BMP also plays a very important role in the patterning that occurs after
the formation of the neural tube.
Due to the graded response the cells of the neural tube have to BMP and
Shh signaling, these pathways are in competition to determine the fate
of preneural cells. BMP promotes dorsal differentiation of pre-neural
cells into sensory neurons and Shh promotes ventral differentiation into motor neurons. There are many other genes that help to determine neural fate and proper development include, RELN, SOX9, WNT, Notch and Delta coding genes, HOX, and various cadherin coding genes like CDH1 and CDH2.

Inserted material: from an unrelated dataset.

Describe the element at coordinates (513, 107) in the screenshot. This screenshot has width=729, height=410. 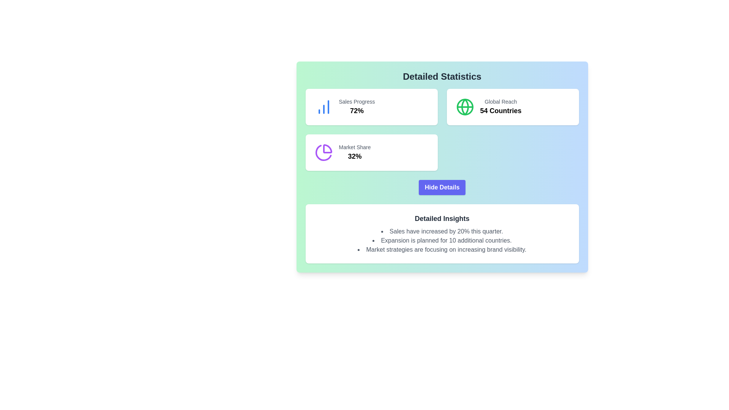
I see `the Informational card displaying global reach coverage statistics, located in the upper right section of the grid layout, specifically the second column of the first row` at that location.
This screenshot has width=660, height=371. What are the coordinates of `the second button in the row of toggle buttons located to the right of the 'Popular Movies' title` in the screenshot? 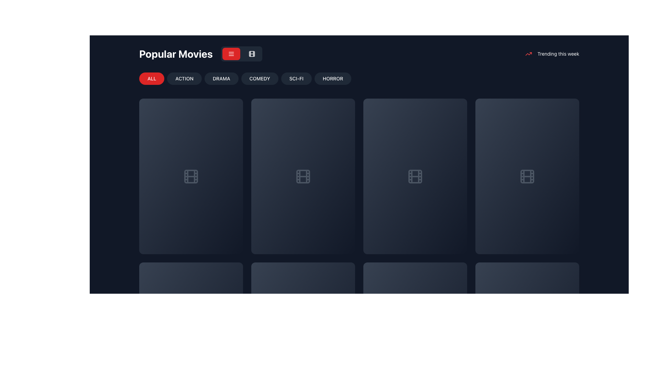 It's located at (252, 54).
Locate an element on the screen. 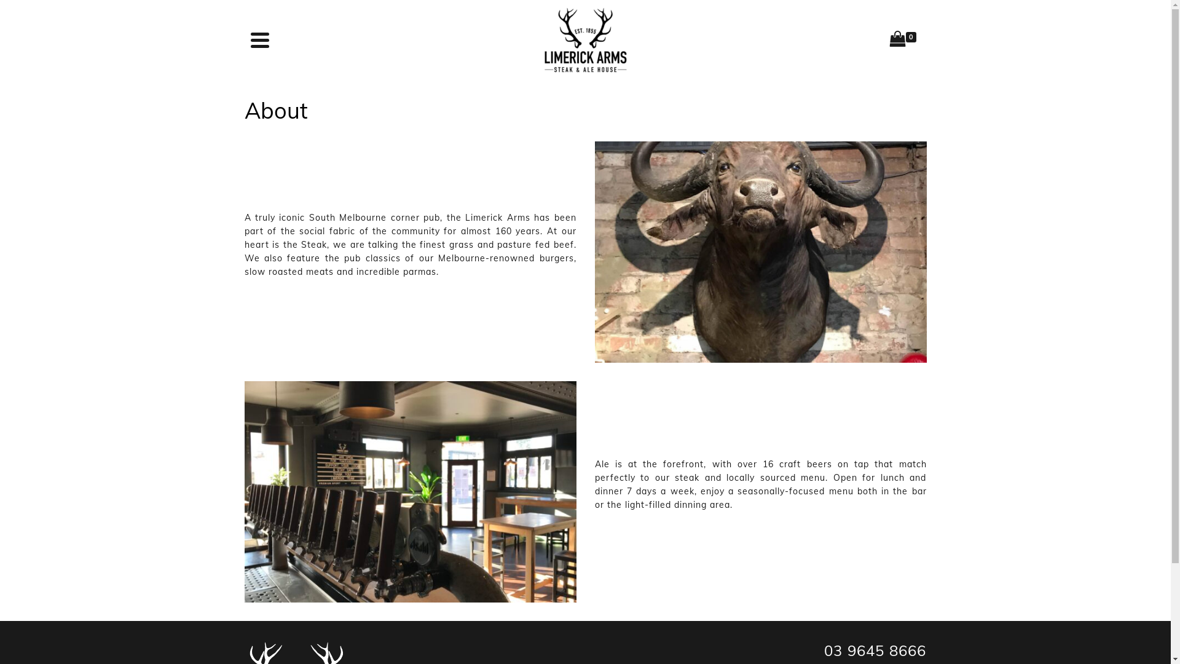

Some recent research has shown that the level of gene expression
changes drastically in the brain at different periods throughout the
life cycle. For example, during prenatal development the amount of mRNA
in the brain (an indicator of gene expression) is exceptionally high,
and drops to a significantly lower level not long after birth. The only
other point of the life cycle during which expression is this high is
during the mid- to late-life period, during 50–70 years of age. While
the increased expression during the prenatal period can be explained by
the rapid growth and formation of the brain tissue, the reason behind
the surge of late-life expression remains a topic of ongoing research.
Current research
Neurogenetics
is a field that is rapidly expanding and growing. The current areas of
research are very diverse in their focuses. One area deals with
molecular processes and the function of certain proteins, often in
conjunction with cell signaling and neurotransmitter release, cell
development and repair, or neuronal plasticity. Behavioral and
cognitive areas of research continue to expand in an effort to pinpoint
contributing genetic factors. As a result of the expanding neurogenetics
field a better understanding of specific neurological disorders and
phenotypes has arisen with direct correlation to genetic mutations. With severe disorders such as epilepsy, brain malformations, or mental retardation a single gene
or causative condition has been identified 60% of the time; however,
the milder the intellectual handicap the lower chance a specific genetic
cause has been pinpointed. Autism
for example is only linked to a specific, mutated gene about 15–20% of
the time while the mildest forms of mental handicaps are only being
accounted for genetically less than 5% of the time. Research in
neurogenetics has yielded some promising results, though, in that
mutations at specific gene loci have been linked to harmful phenotypes
and their resulting disorders. For instance a frameshift mutation or a missense mutation at the DCX gene location causes a neuronal migration defect also known as lissencephaly. Another example is the ROBO3 gene where a mutation alters axon
length negatively impacting neuronal connections. Horizontal gaze palsy
with progressive scoliosis (HGPPS) accompanies a mutation here. These are just a few examples of what current research in the field of neurogenetics has achieved.